At its most extreme, the liberal art education at University College Twente is freestyle. There are no fixed courses, no conventional exams and no grades! The whole degree is a self-designed, self-regulated learning project. It is the perfect choice for those who like breaking the norm and are willing to work hard without much guidance.
In addition to the course structure, you can look at the teaching style of each university college to get an idea of how you will study there. For example, University College Groningen and University College Twente pioneer project-based learning. Instead of attending lectures, you will work in small teams to contribute to a project where you learn how to deal with challenges in a real-life setting. This approach would suit “doers” who are keen to get their hand dirty. If you are more a strategist, perhaps you would find the problem-based learning model at Erasmus University College more attractive. For each course, 10 students meet in 3-hour sessions once a week, guided by a tutor, to solve a hypothetical problem from trigger materials. On the other hand, choosing University College Tilburg and Leiden University College means most of your classes will be in the form of lectures. This is perfectly fine if you are more into the research route and want to approach a field in a more systematic way.
Other opportunities (what you can do outside of the classroom)

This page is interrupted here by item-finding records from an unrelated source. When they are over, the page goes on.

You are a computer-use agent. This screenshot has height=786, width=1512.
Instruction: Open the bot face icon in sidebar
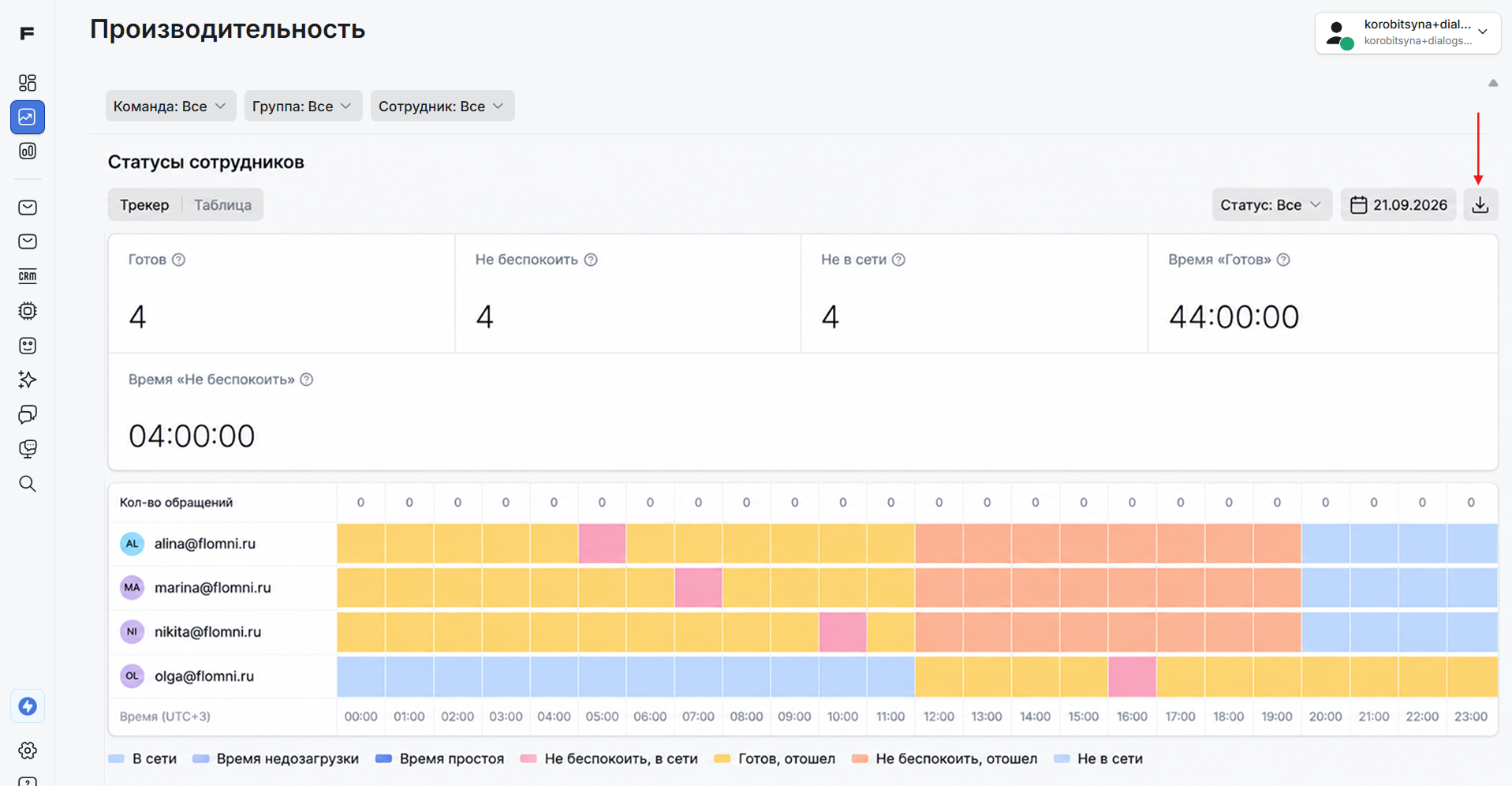[28, 346]
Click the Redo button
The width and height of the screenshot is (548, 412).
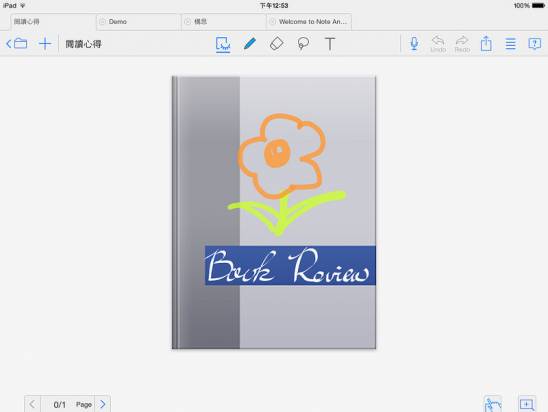[x=462, y=44]
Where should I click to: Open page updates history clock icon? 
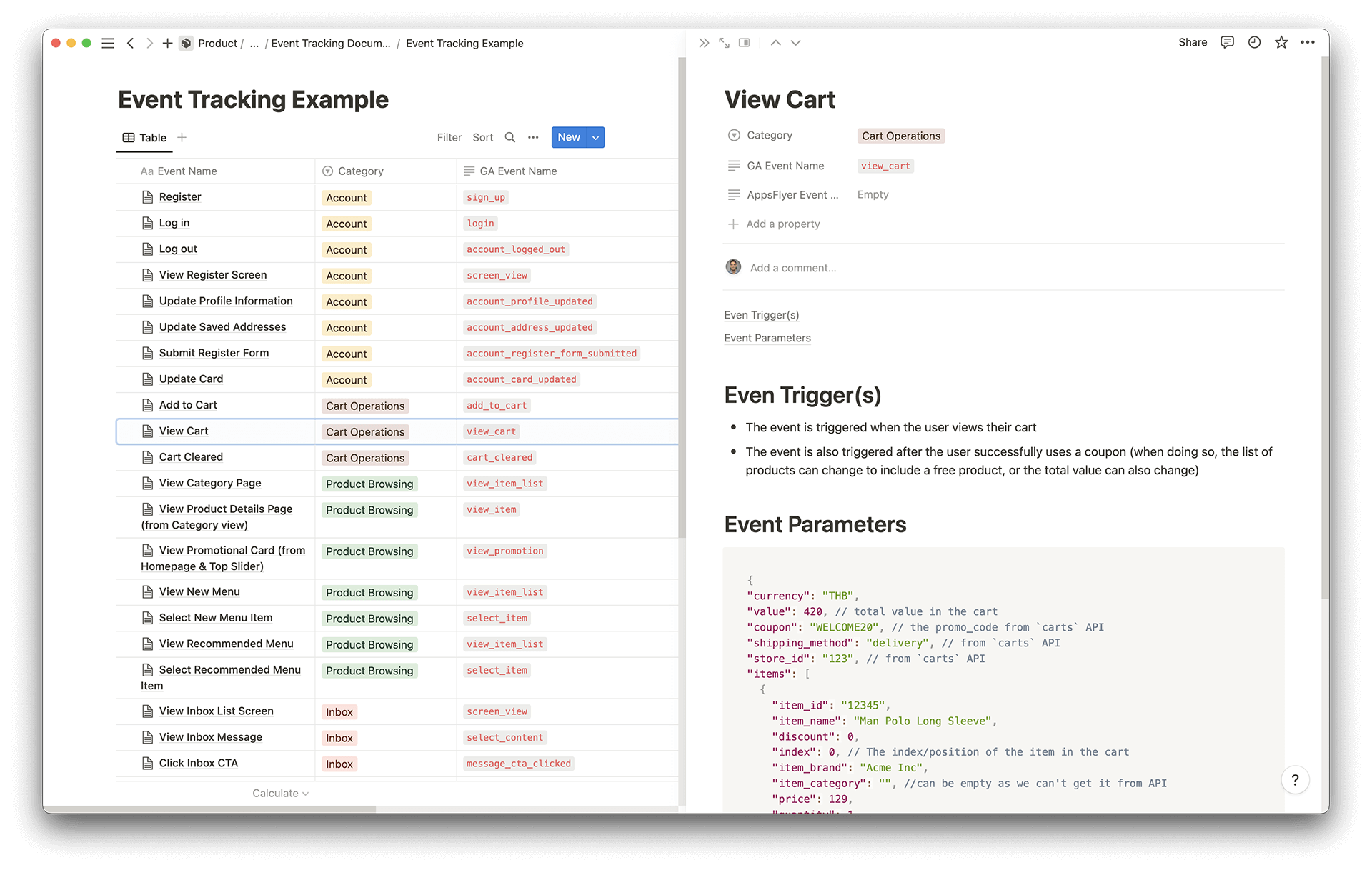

The main goal of a liberal arts education is to create scholars. The workload is heavy, leaving little space for work experience during the academic year but there is most certainly time for extracurricular activities. Dutch university colleges run a wide range of initiatives to make sure their students have the competencies needed for their future employment. When doing research about a university college, it is worth checking the options it offers, and whether they can help you gain an advantage in your desired career path.
For example, students at University College Groningen can go on an exchange in their final year, improving their language skills and cultural awareness while living abroad for a semester. Alternatively they could choose to immerse themselves fully in Dutch culture and language by staying on campus. Choosing University College Tilburg, you will benefit from making contributions to their social innovation projects. If you wish to learn a foreign language during your degree, Amsterdam University College gives you that option through their “Global Identity Experience” programme. For those who want an internship with credit towards graduation, University College Utrecht might be a preferable choice. At an extreme, if you want your hobbies to count toward your degree, you should go for University College Twente, where 10% of the curriculum is dedicated to your individual learning project.
4. Where are the best places for Liberal Arts in the Netherlands?
Hopefully by the time you reach this point, you will have realised that each Dutch university college offers a unique liberal arts education. We have pointed out how each degree programme suits a different type of person, so it is entirely up to you to decide which one is the best for you.
5. What grades do I need to get in?
Because of the small scale of Dutch liberal arts degree programmes, they are selective. In general, you need at least 32 IB points, or BBB in A' Levels to get in.
There are two exceptions. University College Utrecht only accepts students with at least AAB in the A' Levels. To be eligible for a place at University College Tilburg, you must have at least 3 GCSEs (A*- C) and 3 A Levels (A* - C) (six different subjects).
Some Dutch university colleges also require you to have Maths in your A' Levels subject mix. You need to have at least a B in Maths if you want to apply to Amsterdam University College, University College Twente, or Leiden University College.